#!/usr/bin/env python
# coding: utf-8

# # QuTiP example: Dynamics of a Spin Chain

# J.R. Johansson and P.D. Nation
# 
# For more information about QuTiP see [http://qutip.org](http://qutip.org)

# In[1]:


get_ipython().run_line_magic('matplotlib', 'inline')


# In[2]:


import matplotlib.pyplot as plt


# In[3]:


import numpy as np


# In[4]:


from qutip import *


# Hamiltonian:
# 
# $\displaystyle H = - \frac{1}{2}\sum_n^N h_n \sigma_z(n) - \frac{1}{2} \sum_n^{N-1} [ J_x^{(n)} \sigma_x(n) \sigma_x(n+1) + J_y^{(n)} \sigma_y(n) \sigma_y(n+1) +J_z^{(n)} \sigma_z(n) \sigma_z(n+1)]$

# In[5]:


def integrate(N, h, Jx, Jy, Jz, psi0, tlist, gamma, solver):

    si = qeye(2)
    sx = sigmax()
    sy = sigmay()
    sz = sigmaz()

    sx_list = []
    sy_list = []
    sz_list = []

    for n in range(N):
        op_list = []
        for m in range(N):
            op_list.append(si)

        op_list[n] = sx
        sx_list.append(tensor(op_list))

        op_list[n] = sy
        sy_list.append(tensor(op_list))

        op_list[n] = sz
        sz_list.append(tensor(op_list))

    # construct the hamiltonian
    H = 0

    # energy splitting terms
    for n in range(N):
        H += - 0.5 * h[n] * sz_list[n]

    # interaction terms
    for n in range(N-1):
        H += - 0.5 * Jx[n] * sx_list[n] * sx_list[n+1]
        H += - 0.5 * Jy[n] * sy_list[n] * sy_list[n+1]
        H += - 0.5 * Jz[n] * sz_list[n] * sz_list[n+1]

    # collapse operators
    c_op_list = []

    # spin dephasing
    for n in range(N):
        if gamma[n] > 0.0:
            c_op_list.append(np.sqrt(gamma[n]) * sz_list[n])
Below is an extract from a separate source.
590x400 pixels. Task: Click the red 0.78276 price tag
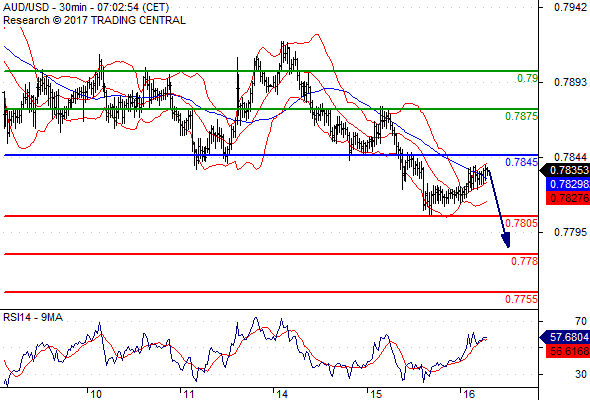568,198
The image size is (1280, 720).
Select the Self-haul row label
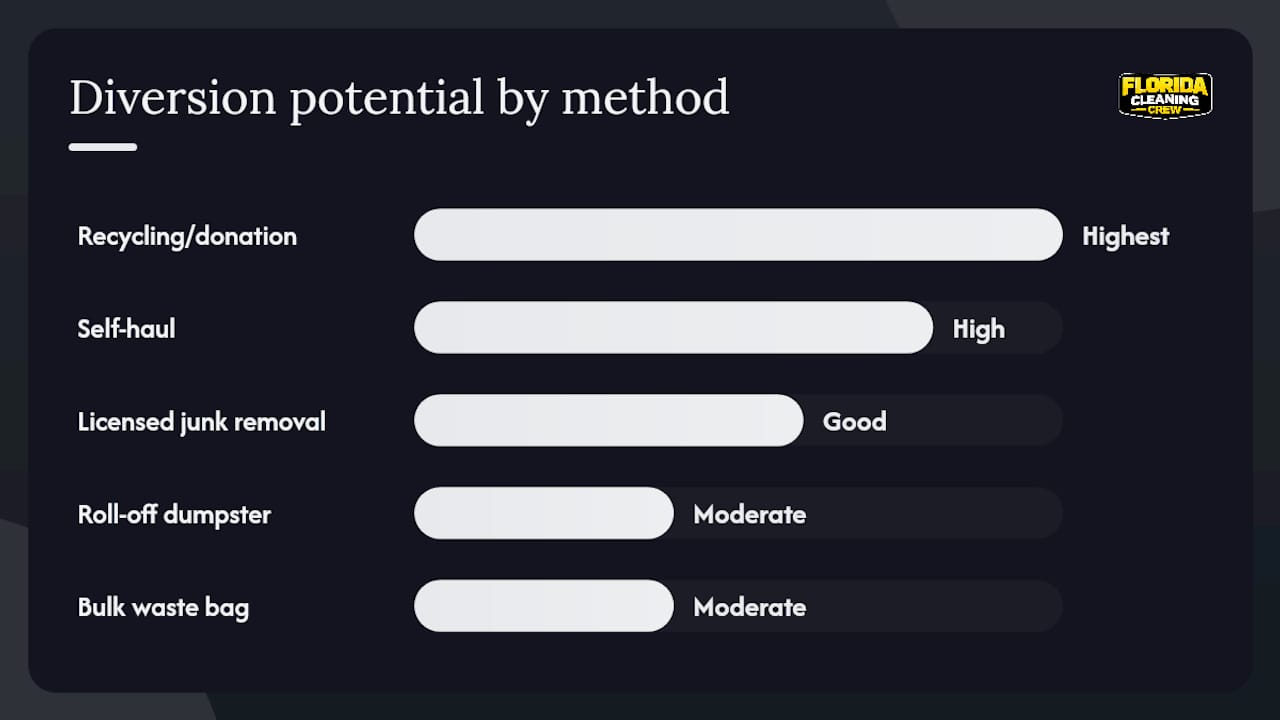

    # evolve and calculate expectation values
    if solver == "me":
        result = mesolve(H, psi0, tlist, c_op_list, sz_list)
    elif solver == "mc":
        ntraj = 250 
        result = mcsolve(H, psi0, tlist, c_op_list, sz_list, ntraj)

    return result.expect


# In[6]:


#
# set up the calculation
#
solver = "me"   # use the ode solver
#solver = "mc"   # use the monte-carlo solver

N = 10            # number of spins

# array of spin energy splittings and coupling strengths. here we use
# uniform parameters, but in general we don't have too
h  = 1.0 * 2 * np.pi * np.ones(N) 
Jz = 0.1 * 2 * np.pi * np.ones(N)
Jx = 0.1 * 2 * np.pi * np.ones(N)
Jy = 0.1 * 2 * np.pi * np.ones(N)
# dephasing rate
gamma = 0.01 * np.ones(N)

# intial state, first spin in state |1>, the rest in state |0>
psi_list = []
psi_list.append(basis(2,1))
for n in range(N-1):
    psi_list.append(basis(2,0))
psi0 = tensor(psi_list)

tlist = np.linspace(0, 50, 200)

sz_expt = integrate(N, h, Jx, Jy, Jz, psi0, tlist, gamma, solver)


# In[7]:


fig, ax = plt.subplots(figsize=(10,6))

for n in range(N):
    ax.plot(tlist, np.real(sz_expt[n]), label=r'$\langle\sigma_z^{(%d)}\rangle$'%n)

ax.legend(loc=0)
ax.set_xlabel(r'Time [ns]')
ax.set_ylabel(r'\langle\sigma_z\rangle')
ax.set_title(r'Dynamics of a Heisenberg spin chain');


# ### Software version:

# In[8]:


from qutip.ipynbtools import version_table

version_table()